• Your tasks
a. Answer these questions about the news article on the charges in Treva Parks' 1990 killing:
(i) Who discovered Parks' body, and on what date?
(ii) On what item in Parks' apartment was the blood that tests linked to Yancey?
(iii) Where did Yancey make his home after his October 2000 release?
b. Continue the news article on the charges in Treva Parks' 1990 killing, starting after its final sentence.

• Selected passage
Man charged in ’90 slaying after DNA hit

Officials say database links felon, blood found at scene

John B Yancey Jr

Prosecutors have filed capital murder and rape charges against John B. Yancey Jr. on Monday.
John B Yancey Jr Prosecutors have filed capital murder and rape charges against John B. Yancey Jr. on Monday.

— Prosecutors filed capital murder and rape charges against John B. Yancey Jr. on Monday, just over 20 years after Treva Parks’ body was found in her Little Rock apartment.

Yancey is in an Arkansas prison for other crimes. He could be arraigned as soon as next week.

Vicki Naftzger discovered her sister dead in her 120 1 /2 S. Pine St. apartment on July 1, 1990. Parks was lying face down in her bed, naked and covered in blood.

Naftzger, who lives in Little Rock, praised Little Rock police detectives Tuesday for being “thorough and compassionate,” saying she’s thankful that they didn’t give up on her sister’s case.

“We are confident that the evidence will be compelling enough to prevent John Yancey from harming another innocent woman and her family,” she said.

Police early on ruled out a handful of suspects in the killing. Nearly two decades passed without any breaks in the case.

In January, police received an unexpected lead.

As part of an automated cross-checking system, a “DNA hit” sprang from a database at the state Crime Laboratory, stunning detectives and forensic scientists familiar with the case.

“It’s what I consider these days to be a typical success story of how the database works,” state Crime Lab Director Kermit Channell said Tuesday. “It shows whylooking at these old cases is so important.”

Tests indicate that blood on a towel left in 33-year-old Parks’ apartment belonged to Yancey, a felon with a string of burglary and theft convictions.

Parks’ family was stunned to learn that police believed she was killed by someone they didn’t know.

Because so many years passed without movement in Parks’ case, her family and others came to assume that her killer was dead. Because of the personal nature of the violence committed against Parks, they also assumed that her killer was someone she knew well.

Detectives long believed that Parks’ death was a crime of passion or jealousy because she had been stabbed in the face, an act rarely committed by a stranger.

Shortly after Parks’ murder, Yancey, now 40, entered the Arkansas prison system for burglary and theft convictions in Little Rock, where he was living.

After his October 2000 release, Yancey made his home in Louann in Ouachita County.

Yancey drew attention from law enforcement again on Feb. 21, 2009, when a dramatic turn of events put him on the Camden Police Department’s radar.

On that afternoon, police say, Yancey flew into an intoxicated rage, bit a chunk out of his wife’s face the size of a small saucer and led officers on a high-speed chase. One of his children, not wearing a seat belt, was in the car.

The chase ended when the engine of Yancey’s car seized up after he repeatedly rammed two police cars that had boxed him in.

Saved data entries:
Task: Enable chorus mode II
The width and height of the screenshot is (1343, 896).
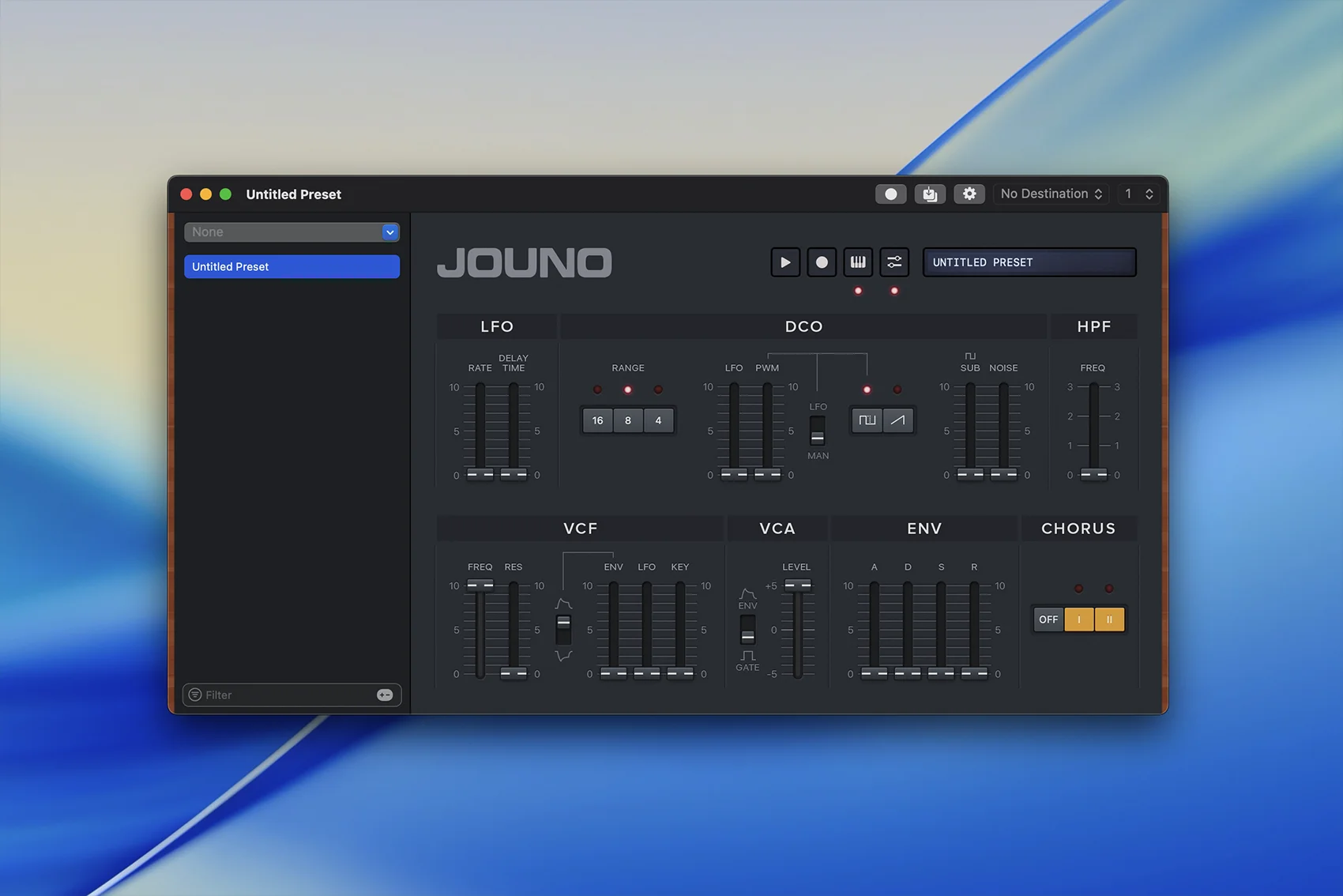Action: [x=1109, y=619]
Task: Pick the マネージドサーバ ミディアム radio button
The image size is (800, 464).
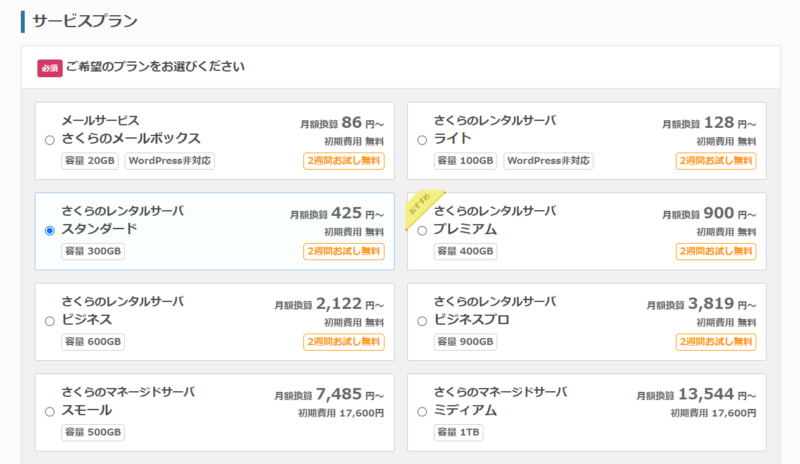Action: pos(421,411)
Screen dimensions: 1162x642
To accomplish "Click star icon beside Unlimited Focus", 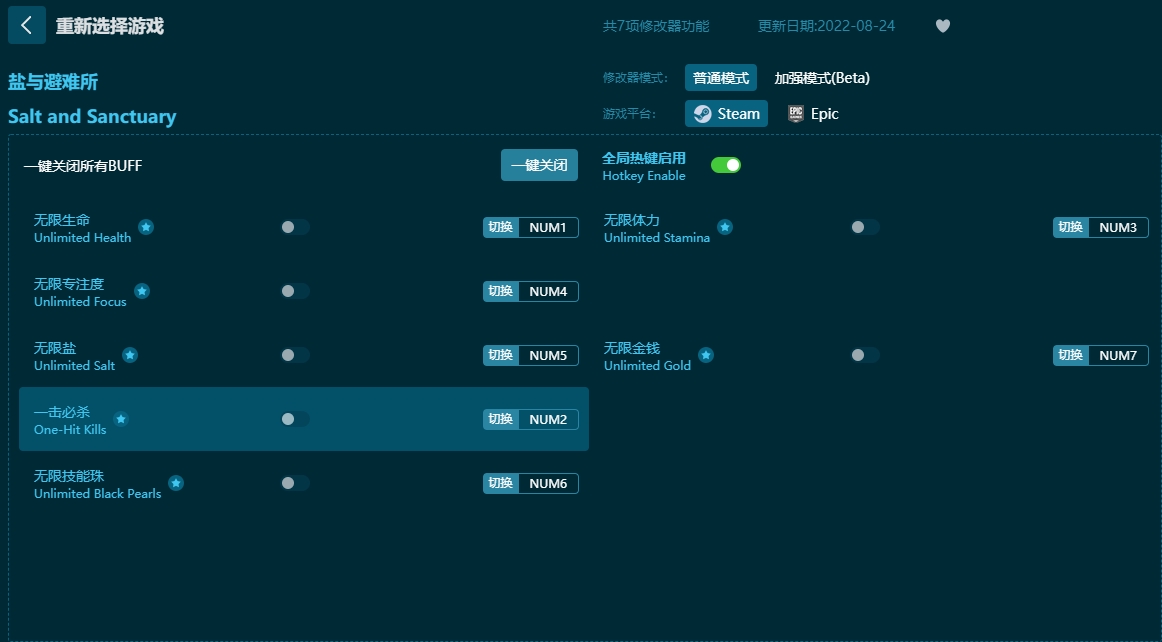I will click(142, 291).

• Per-task outputs
a.
(i) Her sister, Vicki Naftzger, on July 1, 1990.
(ii) A towel.
(iii) Louann, in Ouachita County.

b.
As officers pointed guns at him, Yancey used the child in the car as a human shield.

After his arrest, which required the use of stun guns, Yancey was booked into the Ouachita County jail.

On Sept. 21 last year, he was convicted of first-degree domestic battery and aggravated assault. He was transferred to the state Department of Correction’s diagnostic unit on Oct. 1. A few days later, he was transferred to the Varner Unit in Grady, where he remains.

Prison employees swabbed Yancey’s cheek for a DNA sample when he entered the state’s system, as they do with all convicted felons. His DNA was entered into the state’s database in early December. Soon after, lab officials discovered that his DNA matched DNA collected from Parks’ apartment after her slaying. They notified Little Rock detectives of the “hit” Dec. 14.

Detectives obtained a warrant Jan. 12 to have Yancey transported from the Varner Unit to Little Rock so they could obtain a new DNA swab to confirm the earlier hit from the Combined DNA Index System (CODIS), a national database. The confirmation swab is routine. Detectives also obtained a fresh set of fingerprints from Yancey to compare with ones found in Parks’ apartment.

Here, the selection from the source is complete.